The consistent use of BCTs in consultations provided by pharmacists and other health care professionals is expected to optimise medication adherence, whilst aiding to structure interventions in relation to specific adherence determinants. However, many healthcare professionals are unfamiliar with BCTs and have not been trained in this respect.
Numerous mobile applications to support medication adherence encompass BCTs (3). Familiarisation of health professionals with these BCTs may lead to seamless interventions across face-to-face consultations and self-care supported via commercially available mobile applications.

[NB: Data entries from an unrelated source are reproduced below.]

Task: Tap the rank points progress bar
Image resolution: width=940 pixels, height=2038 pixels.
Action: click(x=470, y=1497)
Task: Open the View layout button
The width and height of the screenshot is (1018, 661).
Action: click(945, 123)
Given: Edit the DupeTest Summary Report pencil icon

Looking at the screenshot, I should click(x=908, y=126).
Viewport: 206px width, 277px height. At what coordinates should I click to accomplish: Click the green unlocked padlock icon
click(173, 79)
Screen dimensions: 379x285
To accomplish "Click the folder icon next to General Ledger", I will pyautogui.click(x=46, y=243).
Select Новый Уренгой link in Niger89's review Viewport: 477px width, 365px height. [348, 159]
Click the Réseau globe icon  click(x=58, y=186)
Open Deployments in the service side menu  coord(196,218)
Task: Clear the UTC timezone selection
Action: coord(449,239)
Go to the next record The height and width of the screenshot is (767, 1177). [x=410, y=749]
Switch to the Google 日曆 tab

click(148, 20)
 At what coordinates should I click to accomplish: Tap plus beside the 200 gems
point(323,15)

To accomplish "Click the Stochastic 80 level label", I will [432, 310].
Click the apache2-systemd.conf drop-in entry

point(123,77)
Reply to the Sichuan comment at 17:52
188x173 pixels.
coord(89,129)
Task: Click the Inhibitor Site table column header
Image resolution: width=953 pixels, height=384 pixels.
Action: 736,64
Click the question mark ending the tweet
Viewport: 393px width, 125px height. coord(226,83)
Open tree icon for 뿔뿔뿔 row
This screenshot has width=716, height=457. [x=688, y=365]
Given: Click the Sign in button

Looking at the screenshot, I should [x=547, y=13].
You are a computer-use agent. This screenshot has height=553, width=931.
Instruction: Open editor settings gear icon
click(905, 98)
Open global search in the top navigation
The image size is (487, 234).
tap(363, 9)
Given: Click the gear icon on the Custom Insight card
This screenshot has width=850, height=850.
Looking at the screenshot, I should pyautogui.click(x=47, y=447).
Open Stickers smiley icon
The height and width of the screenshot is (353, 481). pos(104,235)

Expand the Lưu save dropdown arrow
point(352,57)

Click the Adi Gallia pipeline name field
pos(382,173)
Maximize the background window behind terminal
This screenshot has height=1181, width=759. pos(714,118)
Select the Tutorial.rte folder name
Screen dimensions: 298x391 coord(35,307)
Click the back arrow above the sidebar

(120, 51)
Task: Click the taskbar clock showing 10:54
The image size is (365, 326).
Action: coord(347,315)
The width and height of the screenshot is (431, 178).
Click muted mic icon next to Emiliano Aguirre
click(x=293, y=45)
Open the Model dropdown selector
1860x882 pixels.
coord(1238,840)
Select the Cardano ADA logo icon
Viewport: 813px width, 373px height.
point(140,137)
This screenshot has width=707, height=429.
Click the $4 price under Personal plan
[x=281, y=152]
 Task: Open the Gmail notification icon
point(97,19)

This workshop will draw on our experience in developing a digital intervention to support self-care in older people with type 2 diabetes (; this multi-behaviour intervention comprises support to medication adherence through the explicit use of BCTs, guided by the COM-B framework.

Target audience:

The workshop aims to illustrate the application of BCTs to support medication adherence, both in clinical face-to-face consultations and through available mobile applications.

Learning Objectives:

By the end of the workshop participants should be able to:

• Broadly describe BCT Taxonomy v1 (1);
• Explain BCTs commonly used in medication adherence interventions;
• Exemplify the application of selected BCTs to increase or sustain medication adherence in clinical consultations and mobile applications for self-care support;
• List resources to enhance the use of BCTs in medication adherence interventions in clinical practice.

Content and Structure:

Introduction (30 min)
After an ice-breaker activity, we will provide an overview and definition of BCTs commonly used in medication adherence interventions, resorting to the BCT Taxonomy v1, as well as their link to COM-B. Additionally, we will provide examples of operationalisation of these BCTs, both in face-to-face consultations and mobile applications.

Group work (40 min)
Small groups will be convened. Groups will receive cases describing non-adherence to medication in a high priority chronic condition. Each group will be asked to discuss how selected BCTs can be applied in clinical consultations in relation to non-adherence determinants described in the case and to reflect on strategies for implementation in clinical practice. Additionally, examples of mobile applications to support medication adherence will be provided; groups will be asked to identify BCTs in applications features and to reflect on how mobile applications can be integrated in consultations.

Discussion of groups’ outputs (40 min)
Main points emerging from the work of each group will be shared and commented by moderators and participants.

Wrap-up (10 min)
Key messages will be listed and the workshop will be closed.

1. Michie S, Richardson M, Johnston M, Abraham C, Francis J, Hardeman W, et al. The behavior change technique taxonomy (v1) of 93 hierarchically clustered techniques: Building an international consensus for the reporting of behavior change interventions. Ann Behav Med. 2013;46:81–95.
2. Michie S, Atkins L, West R. The Behavior Change Wheel: A Guide To Designing Interventions. London: Silverback Publishing; 2014.
3. Morrissey EC, Corbett TK, Walsh JC, Molloy GJ. Behavior change techniques in apps for medication adherence: A content analysis. Am J Prev Med.; 2016;50(5):e143–6.